Canada and the United States


Ronald R. Kline. Consumers in the Country: Technology and Social Change in Rural America. (Revisiting Rural America.) Baltimore: Johns Hopkins University Press. 2000. Pp. xii, 372. $39.95.

In this book, Ronald R. Kline argues that technologies such as the telephone, the automobile, household electrification, and the radio represented urban amenities and modern reforms in rural households, but each technology was adapted in specific and sometimes surprising ways, creating "novel forms of modernity on the American farm" (p. 19) by the middle of the twentieth century. Country Life reformers and commercial interests alike promoted—or, as Kline says repeatedly, "pushed"—the spread (and sale) of new technologies to rural people, but Kline's analysis presents rural consumers as active rather than passive in this process (never mere consumers). He presents the process itself as a complex cultural dialogue between urban and rural people, and among rural people, about the possible meanings and manifestations of what "modern" life might look like. Kline argues persuasively that neither "modernity" nor "urbanization" was an inevitable or monolithic process in the American countryside.

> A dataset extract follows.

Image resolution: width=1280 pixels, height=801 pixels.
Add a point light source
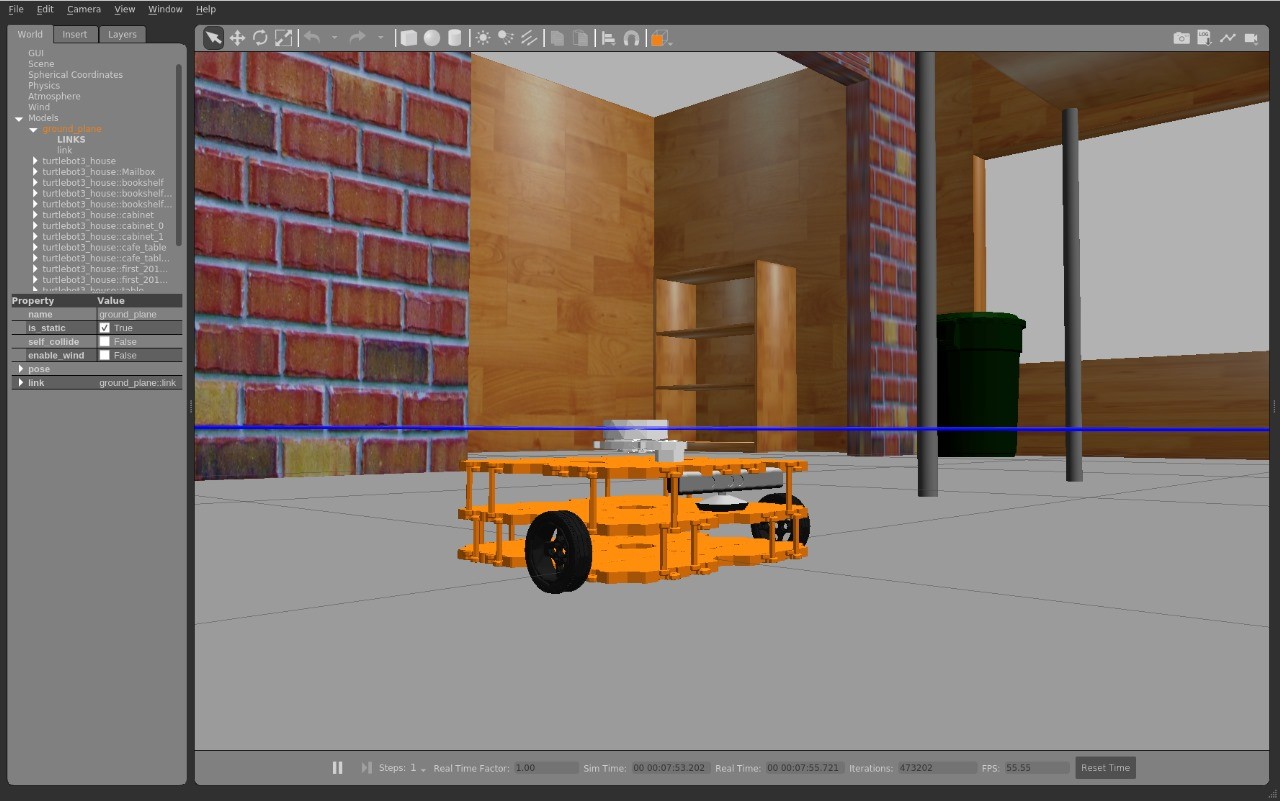tap(483, 38)
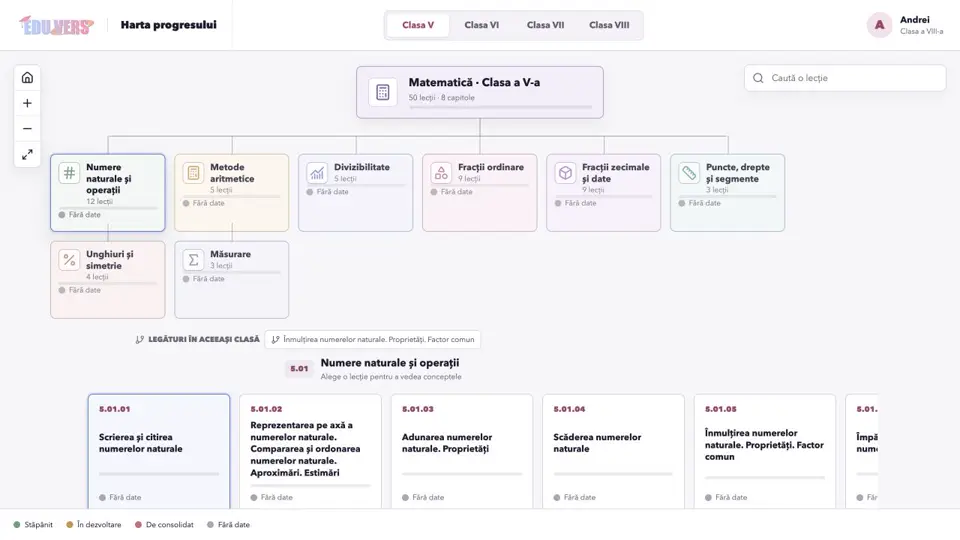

Moreover, by studying each of the technologies, he allows us to see how rural people negotiated specific ideas of modernity piece by piece, treating the promises of the telephone differently, say, than the demands of wholesale electrification, or the automobiles of sightseers differently than the variously useful engines of their own automobiles. Kline's attention to differences of class, region, and gender further refines his analysis of these interrelated transformations of the technologies of rural life. . . .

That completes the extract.